=== Task to carry out ===
Rewrite the listing from the line containing "Given: Open the Sammael product title link" down to the line containing "point(110,613)", replacing "magnifier" with "magnifying glass" and leaving everything else unchanged.

»»

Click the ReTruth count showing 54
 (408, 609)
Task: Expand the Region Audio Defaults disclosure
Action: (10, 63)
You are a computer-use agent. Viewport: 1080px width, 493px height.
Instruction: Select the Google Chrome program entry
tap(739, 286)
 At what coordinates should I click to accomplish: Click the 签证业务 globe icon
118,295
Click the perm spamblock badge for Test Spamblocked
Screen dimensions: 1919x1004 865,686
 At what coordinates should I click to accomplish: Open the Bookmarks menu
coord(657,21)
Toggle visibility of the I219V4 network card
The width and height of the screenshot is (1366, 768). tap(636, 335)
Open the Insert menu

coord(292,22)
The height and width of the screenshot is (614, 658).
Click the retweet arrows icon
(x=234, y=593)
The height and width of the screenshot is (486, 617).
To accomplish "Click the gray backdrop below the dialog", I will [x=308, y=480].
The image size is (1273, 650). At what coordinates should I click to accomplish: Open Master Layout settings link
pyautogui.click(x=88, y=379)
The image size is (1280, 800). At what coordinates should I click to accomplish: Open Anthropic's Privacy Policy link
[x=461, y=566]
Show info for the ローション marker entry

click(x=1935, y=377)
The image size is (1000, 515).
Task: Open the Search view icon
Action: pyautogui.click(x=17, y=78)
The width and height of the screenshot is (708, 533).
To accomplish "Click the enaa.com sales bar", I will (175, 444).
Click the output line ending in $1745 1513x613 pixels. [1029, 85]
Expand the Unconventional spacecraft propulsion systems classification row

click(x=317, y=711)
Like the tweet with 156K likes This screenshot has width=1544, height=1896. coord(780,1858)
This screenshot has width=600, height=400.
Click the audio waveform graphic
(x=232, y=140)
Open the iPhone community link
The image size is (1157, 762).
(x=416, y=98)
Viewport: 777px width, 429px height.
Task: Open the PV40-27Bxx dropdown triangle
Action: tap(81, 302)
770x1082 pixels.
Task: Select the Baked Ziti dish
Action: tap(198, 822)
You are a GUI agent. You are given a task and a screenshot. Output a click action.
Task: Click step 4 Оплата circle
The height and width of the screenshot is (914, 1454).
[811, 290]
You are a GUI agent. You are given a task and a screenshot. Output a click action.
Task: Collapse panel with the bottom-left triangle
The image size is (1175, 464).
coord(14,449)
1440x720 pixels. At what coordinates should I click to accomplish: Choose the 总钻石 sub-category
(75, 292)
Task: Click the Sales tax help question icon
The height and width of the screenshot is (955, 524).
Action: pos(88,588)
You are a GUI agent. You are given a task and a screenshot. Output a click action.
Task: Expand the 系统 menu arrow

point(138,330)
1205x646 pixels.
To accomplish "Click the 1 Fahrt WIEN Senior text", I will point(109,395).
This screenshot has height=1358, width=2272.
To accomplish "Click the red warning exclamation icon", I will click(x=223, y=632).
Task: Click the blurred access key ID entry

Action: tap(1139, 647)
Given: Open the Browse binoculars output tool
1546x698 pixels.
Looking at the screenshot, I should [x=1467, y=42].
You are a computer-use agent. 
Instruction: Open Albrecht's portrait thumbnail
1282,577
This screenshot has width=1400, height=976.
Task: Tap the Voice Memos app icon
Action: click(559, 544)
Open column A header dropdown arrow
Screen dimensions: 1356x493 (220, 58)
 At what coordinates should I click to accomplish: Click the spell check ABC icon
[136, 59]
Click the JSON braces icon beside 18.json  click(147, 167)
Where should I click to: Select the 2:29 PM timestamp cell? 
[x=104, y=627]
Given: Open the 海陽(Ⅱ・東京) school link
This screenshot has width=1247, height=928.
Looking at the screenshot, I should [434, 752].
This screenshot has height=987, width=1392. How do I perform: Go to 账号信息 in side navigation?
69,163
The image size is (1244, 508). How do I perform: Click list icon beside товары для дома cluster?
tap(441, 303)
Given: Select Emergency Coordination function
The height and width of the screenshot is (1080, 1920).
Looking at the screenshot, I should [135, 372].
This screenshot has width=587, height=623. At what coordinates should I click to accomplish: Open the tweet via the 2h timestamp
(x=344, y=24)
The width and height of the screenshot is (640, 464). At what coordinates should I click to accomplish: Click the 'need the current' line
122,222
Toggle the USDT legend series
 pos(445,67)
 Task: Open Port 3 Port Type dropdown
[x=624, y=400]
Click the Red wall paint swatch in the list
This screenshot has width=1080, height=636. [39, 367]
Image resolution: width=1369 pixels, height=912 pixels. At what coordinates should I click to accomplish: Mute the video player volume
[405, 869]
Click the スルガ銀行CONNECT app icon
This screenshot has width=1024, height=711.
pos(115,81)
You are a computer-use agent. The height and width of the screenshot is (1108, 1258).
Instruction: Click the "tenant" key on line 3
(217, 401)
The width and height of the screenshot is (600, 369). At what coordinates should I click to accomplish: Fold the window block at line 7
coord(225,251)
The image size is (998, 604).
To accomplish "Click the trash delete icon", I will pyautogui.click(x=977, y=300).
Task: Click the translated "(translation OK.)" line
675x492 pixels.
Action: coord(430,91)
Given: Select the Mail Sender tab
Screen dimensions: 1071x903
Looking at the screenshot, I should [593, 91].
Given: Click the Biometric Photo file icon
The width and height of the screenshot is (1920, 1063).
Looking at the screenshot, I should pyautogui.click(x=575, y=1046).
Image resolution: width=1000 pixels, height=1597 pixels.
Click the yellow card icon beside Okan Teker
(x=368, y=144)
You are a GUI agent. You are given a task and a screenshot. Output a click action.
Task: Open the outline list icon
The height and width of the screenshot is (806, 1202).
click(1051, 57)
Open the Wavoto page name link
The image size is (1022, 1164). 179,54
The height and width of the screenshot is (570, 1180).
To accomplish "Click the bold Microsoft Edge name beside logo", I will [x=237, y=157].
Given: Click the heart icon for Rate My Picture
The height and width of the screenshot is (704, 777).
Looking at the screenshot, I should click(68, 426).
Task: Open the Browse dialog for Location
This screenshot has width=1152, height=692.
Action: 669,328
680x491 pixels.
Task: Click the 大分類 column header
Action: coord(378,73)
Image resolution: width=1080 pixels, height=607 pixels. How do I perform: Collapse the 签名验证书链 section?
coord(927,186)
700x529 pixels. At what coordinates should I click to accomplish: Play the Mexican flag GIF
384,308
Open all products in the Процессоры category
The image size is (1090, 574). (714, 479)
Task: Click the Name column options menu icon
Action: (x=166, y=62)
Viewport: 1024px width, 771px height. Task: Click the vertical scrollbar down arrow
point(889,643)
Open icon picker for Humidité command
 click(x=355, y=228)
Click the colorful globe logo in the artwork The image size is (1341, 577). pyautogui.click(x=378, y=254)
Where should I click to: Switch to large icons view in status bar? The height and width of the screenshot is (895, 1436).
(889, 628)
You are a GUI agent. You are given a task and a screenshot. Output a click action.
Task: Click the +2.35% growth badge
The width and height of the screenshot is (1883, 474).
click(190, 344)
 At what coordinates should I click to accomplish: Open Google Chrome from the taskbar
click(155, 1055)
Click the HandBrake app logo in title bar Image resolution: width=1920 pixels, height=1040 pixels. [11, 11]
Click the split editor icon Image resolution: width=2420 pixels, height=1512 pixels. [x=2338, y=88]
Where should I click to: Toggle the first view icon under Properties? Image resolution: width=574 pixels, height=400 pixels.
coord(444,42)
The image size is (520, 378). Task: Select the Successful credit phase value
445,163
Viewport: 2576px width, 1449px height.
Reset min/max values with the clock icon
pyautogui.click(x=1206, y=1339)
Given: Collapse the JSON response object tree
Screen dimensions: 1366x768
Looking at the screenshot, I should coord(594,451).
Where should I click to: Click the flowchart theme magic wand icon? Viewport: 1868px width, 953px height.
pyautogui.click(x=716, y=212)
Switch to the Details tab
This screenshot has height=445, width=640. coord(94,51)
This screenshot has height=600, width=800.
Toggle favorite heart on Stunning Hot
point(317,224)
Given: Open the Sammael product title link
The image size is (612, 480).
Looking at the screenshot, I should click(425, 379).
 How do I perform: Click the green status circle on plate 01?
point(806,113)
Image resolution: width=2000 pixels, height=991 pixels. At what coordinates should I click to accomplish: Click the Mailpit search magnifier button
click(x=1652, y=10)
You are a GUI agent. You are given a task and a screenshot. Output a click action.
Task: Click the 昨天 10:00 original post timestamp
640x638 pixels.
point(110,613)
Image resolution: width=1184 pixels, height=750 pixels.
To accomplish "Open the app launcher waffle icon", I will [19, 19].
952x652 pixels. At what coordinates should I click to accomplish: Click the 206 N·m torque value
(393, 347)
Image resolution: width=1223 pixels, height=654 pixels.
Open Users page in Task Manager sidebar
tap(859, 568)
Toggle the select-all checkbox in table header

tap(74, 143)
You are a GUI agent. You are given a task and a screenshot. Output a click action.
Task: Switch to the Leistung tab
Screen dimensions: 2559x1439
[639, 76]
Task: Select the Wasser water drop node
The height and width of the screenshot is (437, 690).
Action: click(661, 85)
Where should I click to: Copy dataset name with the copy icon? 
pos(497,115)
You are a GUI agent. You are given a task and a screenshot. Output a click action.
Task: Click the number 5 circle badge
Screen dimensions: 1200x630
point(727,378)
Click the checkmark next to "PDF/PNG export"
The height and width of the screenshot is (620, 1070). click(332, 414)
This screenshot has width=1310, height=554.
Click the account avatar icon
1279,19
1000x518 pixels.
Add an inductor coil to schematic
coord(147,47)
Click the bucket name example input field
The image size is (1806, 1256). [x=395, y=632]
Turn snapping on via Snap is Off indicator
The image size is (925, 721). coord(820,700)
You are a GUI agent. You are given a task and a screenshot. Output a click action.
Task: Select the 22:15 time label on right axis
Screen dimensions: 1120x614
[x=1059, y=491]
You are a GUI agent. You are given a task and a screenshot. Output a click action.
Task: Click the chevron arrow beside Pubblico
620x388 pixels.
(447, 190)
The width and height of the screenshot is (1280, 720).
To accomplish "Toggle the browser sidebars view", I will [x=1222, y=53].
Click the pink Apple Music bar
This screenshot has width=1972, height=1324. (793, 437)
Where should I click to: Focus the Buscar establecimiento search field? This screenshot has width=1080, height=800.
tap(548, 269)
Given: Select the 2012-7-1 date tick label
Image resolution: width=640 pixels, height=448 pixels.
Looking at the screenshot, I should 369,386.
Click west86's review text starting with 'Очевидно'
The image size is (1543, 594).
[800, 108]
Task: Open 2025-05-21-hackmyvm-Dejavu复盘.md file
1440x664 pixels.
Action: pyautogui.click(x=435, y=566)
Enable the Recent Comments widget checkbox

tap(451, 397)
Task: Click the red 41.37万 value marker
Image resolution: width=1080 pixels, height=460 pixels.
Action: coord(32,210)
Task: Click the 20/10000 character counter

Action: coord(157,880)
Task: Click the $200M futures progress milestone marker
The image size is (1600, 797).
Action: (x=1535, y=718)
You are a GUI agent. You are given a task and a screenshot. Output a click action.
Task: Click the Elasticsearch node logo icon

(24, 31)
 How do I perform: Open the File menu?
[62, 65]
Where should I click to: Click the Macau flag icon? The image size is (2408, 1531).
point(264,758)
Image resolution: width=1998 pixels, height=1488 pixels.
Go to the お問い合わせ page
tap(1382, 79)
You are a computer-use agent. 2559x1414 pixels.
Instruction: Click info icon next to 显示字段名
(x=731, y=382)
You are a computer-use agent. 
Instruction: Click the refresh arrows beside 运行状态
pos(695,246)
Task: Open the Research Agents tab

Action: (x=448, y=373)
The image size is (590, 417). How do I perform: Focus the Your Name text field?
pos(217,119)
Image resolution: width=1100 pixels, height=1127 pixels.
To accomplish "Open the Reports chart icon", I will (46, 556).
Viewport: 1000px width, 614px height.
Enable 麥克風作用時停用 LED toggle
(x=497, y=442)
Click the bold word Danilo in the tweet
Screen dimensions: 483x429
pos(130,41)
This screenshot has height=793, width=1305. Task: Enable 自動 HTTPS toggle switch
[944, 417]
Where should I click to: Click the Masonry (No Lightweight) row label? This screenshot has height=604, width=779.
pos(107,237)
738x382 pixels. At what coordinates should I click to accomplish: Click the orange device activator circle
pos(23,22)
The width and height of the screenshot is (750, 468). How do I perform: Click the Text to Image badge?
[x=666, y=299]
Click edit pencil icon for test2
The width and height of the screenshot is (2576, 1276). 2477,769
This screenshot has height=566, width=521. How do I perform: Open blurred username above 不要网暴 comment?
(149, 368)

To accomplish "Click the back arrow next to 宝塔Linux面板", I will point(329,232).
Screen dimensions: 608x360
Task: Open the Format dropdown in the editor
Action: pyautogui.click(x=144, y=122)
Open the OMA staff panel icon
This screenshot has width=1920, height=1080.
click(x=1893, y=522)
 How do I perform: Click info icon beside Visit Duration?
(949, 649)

««

=== Exercise result ===
Given: Open the Sammael product title link
The image size is (612, 480).
Looking at the screenshot, I should click(425, 379).
 How do I perform: Click the green status circle on plate 01?
point(806,113)
Image resolution: width=2000 pixels, height=991 pixels. At what coordinates should I click to accomplish: Click the Mailpit search magnifying glass button
click(x=1652, y=10)
You are a GUI agent. You are given a task and a screenshot. Output a click action.
Task: Click the 昨天 10:00 original post timestamp
640x638 pixels.
point(110,613)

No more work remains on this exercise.